- TASK REQUIREMENTS
Reproduce the following data verbatim, preserving every line, character, and spacing without modification.
========================================================================
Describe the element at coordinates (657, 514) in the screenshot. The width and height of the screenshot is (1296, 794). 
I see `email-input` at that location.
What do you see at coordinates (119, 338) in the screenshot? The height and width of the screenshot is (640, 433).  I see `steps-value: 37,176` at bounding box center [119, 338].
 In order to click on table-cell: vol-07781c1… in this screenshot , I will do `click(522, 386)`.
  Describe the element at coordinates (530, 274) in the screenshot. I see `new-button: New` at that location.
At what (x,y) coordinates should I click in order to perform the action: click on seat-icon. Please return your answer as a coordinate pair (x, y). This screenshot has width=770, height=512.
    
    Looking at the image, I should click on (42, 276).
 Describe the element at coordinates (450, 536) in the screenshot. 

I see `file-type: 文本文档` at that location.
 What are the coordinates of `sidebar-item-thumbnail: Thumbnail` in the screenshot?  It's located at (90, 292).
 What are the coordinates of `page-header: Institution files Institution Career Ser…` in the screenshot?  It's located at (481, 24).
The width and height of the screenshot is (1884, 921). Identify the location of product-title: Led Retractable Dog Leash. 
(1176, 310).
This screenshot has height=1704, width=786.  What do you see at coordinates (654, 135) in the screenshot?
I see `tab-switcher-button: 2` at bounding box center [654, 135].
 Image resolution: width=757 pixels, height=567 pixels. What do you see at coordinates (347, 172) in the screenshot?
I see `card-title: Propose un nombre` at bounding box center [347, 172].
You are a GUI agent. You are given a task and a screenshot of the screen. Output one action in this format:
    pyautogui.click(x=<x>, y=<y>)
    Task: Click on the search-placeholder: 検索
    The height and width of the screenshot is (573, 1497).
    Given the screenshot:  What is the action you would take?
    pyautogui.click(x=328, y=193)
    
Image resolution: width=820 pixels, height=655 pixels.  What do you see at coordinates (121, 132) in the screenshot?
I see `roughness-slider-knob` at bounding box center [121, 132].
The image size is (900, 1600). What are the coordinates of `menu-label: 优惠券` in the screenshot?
========================================================================
- COMPLETED EXERCISE
Describe the element at coordinates (657, 514) in the screenshot. The width and height of the screenshot is (1296, 794). 
I see `email-input` at that location.
What do you see at coordinates (119, 338) in the screenshot? The height and width of the screenshot is (640, 433).  I see `steps-value: 37,176` at bounding box center [119, 338].
 In order to click on table-cell: vol-07781c1… in this screenshot , I will do `click(522, 386)`.
  Describe the element at coordinates (530, 274) in the screenshot. I see `new-button: New` at that location.
At what (x,y) coordinates should I click in order to perform the action: click on seat-icon. Please return your answer as a coordinate pair (x, y). This screenshot has width=770, height=512.
    
    Looking at the image, I should click on (42, 276).
 Describe the element at coordinates (450, 536) in the screenshot. 

I see `file-type: 文本文档` at that location.
 What are the coordinates of `sidebar-item-thumbnail: Thumbnail` in the screenshot?  It's located at (90, 292).
 What are the coordinates of `page-header: Institution files Institution Career Ser…` in the screenshot?  It's located at (481, 24).
The width and height of the screenshot is (1884, 921). Identify the location of product-title: Led Retractable Dog Leash. 
(1176, 310).
This screenshot has height=1704, width=786.  What do you see at coordinates (654, 135) in the screenshot?
I see `tab-switcher-button: 2` at bounding box center [654, 135].
 Image resolution: width=757 pixels, height=567 pixels. What do you see at coordinates (347, 172) in the screenshot?
I see `card-title: Propose un nombre` at bounding box center [347, 172].
You are a GUI agent. You are given a task and a screenshot of the screen. Output one action in this format:
    pyautogui.click(x=<x>, y=<y>)
    Task: Click on the search-placeholder: 検索
    The height and width of the screenshot is (573, 1497).
    Given the screenshot:  What is the action you would take?
    pyautogui.click(x=328, y=193)
    
Image resolution: width=820 pixels, height=655 pixels.  What do you see at coordinates (121, 132) in the screenshot?
I see `roughness-slider-knob` at bounding box center [121, 132].
The image size is (900, 1600). What are the coordinates of `menu-label: 优惠券` in the screenshot?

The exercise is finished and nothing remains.